Sont également rédigées des réponses aux questions que pourrait se poser le grand public, et téléchargeables une affichette, un dépliant et la circulaire du 2 mars 2011 – envoyée par le Premier Ministre en particulier aux préfets et ministères – relative à la mise en œuvre de la loi.
On apprend en outre que celle-ci « concerne toute personne, quel que soit son sexe, son âge ou sa nationalité », étant entendu qu’il s’agit bien sûr des femmes, et qu’« elle s’applique aux résidents comme aux touristes ».
Plus concrètement, « sont notamment interdits, sans prétendre à l’exhaustivité, le port de cagoules, de voiles intégraux (burqa, niqab…), de masques ou de tout autre accessoire ou vêtement ayant pour effet, pris isolément ou associés avec d’autres, de dissimuler le visage ». Sont sujettes à exception : les tenues « prescrites » comme le casque pour les motocyclistes, les masques portés pour raisons de santé ou professionnelles. Si, par exemple, vous croisez un « liquidateur » de centrale nucléaire dans la rue, ne le dénoncez pas parce qu’il porte une protection pour éviter les contaminations !

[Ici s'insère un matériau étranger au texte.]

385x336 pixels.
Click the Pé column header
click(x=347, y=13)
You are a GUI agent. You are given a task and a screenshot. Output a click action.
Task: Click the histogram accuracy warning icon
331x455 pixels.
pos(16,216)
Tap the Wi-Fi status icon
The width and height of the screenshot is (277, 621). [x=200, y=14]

Lors de fêtes ou de manifestations sportives ou religieuses bien définies (comme les processions), il sera également permis de se cacher le visage pour les besoins de l’événement.
Il nous est ensuite fourni plusieurs définitions bien commodes, celles :
– D’espace public : « voies publiques ainsi que (…) lieux ouverts au public ou affectés à un service public » ;
– De voies publiques : « espaces urbains ou ruraux de circulation (rues, routes, places, trottoirs …) ».

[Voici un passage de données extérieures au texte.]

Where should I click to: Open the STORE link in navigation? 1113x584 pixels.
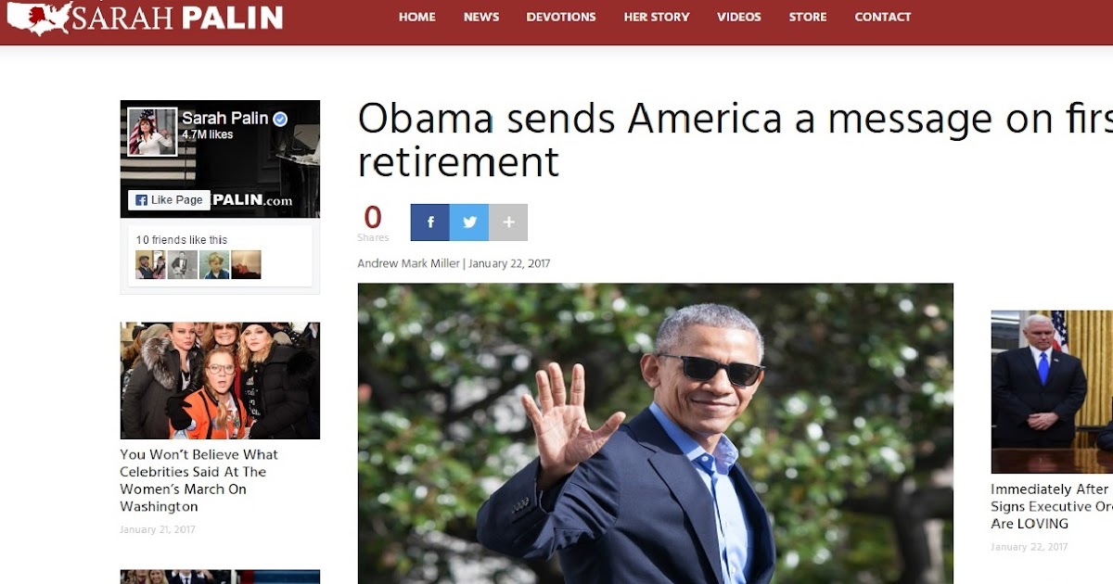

De surcroît, exceptés « ceux affectés aux transports en commun, les véhicules qui empruntent les voies publiques sont considérés comme des lieux privés ». Comprendre : on peut porter une burqa dans une voiture, sauf si la conduite du véhicule « [présente un] risque pour la sécurité publique ».
– De lieux ouverts au public : leur « accès est libre (plages, jardins publics, promenades publiques…) » ou « possible, même sous condition, dans la mesure où toute personne qui le souhaite peut remplir cette condition (paiement d’une place de cinéma ou de théâtre par exemple). Les commerces (cafés, restaurants, magasins), les établissements bancaires, les gares, les aéroports et les différents modes de transport en commun » en font également partie.
– De lieux affectés à un service public (attention, ce n’est pas la même chose) : « ensemble des institutions, juridictions et administrations publiques, ainsi que des organismes chargés d’une mission de service public » (y compris CAF, CNAM, Pôle Emploi, musées, bibliothèques, établissements scolaires, bureaux de poste, hôpitaux).
Enfin, les lieux de culte sont concernés par la loi dans la mesure où ils sont ouverts au public.
Seules la police et la gendarmerie sont habilitées à constater et réprimer la dissimulation proscrite du visage.
Arrêtons-nous pour finir sur l’affiche qui accompagne ces informations. Elle met en scène une Marianne coiffée d’un bonnet phrygien (ici symbole contraire au voile), à la poitrine couverte (pour une fois), et au visage impassible quoique non départi d’une certaine fierté : elle regarde droit devant elle. Ses cheveux sont projetés en arrière (peut-être parce qu’elle avance, décidée, vers un avenir qu’elle aura, seule, choisi). Une phrase de la loi est citée en exergue, avec des guillemets (donnant dès lors l’impression que c’est Marianne qui la prononce). Le code couleur est bleu-blanc-rouge (surtout bleu).
Qu’on se le dise : l’allégorie de la République française ne porte pas de burqa parce qu’elle est une femme libre ! Et d’ailleurs, elle parle ! Ita missa est.